_About this task_
Please report how many lines below contain "width", writing nothing except the number.
─── Extracted material ───
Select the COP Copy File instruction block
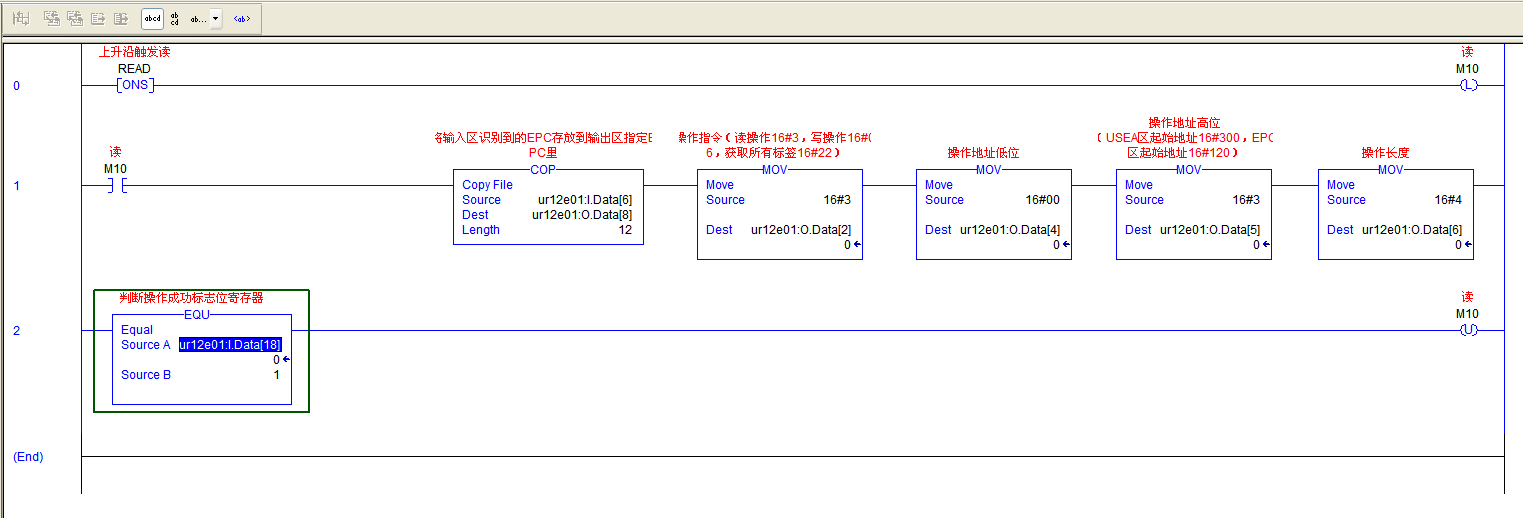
───
─── Extracted material ───
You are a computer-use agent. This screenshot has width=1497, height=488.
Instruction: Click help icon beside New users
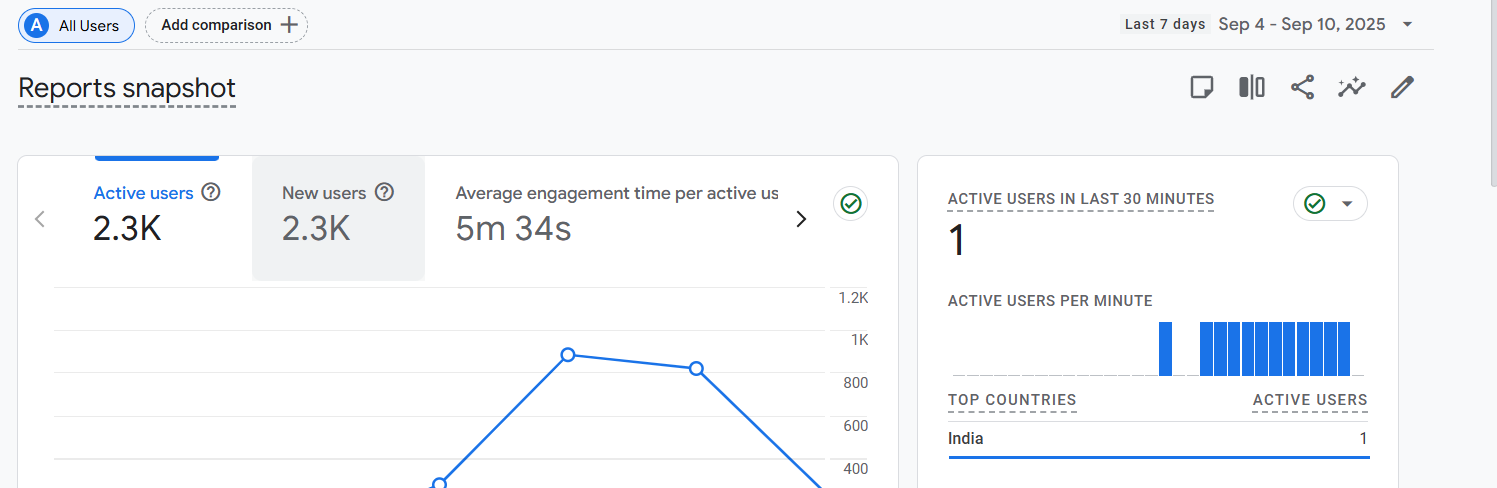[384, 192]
───
─── Extracted material ───
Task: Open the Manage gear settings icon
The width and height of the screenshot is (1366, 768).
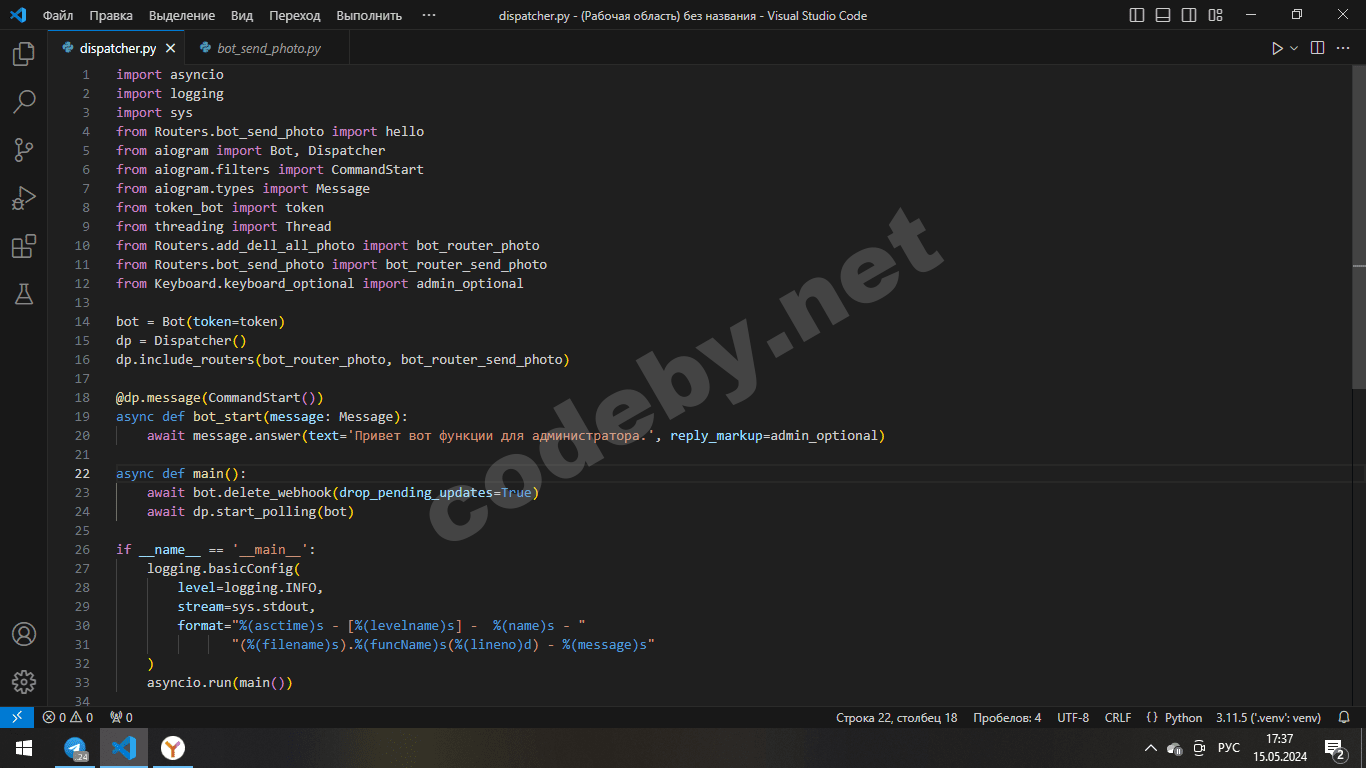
───
_Exercise solution_
2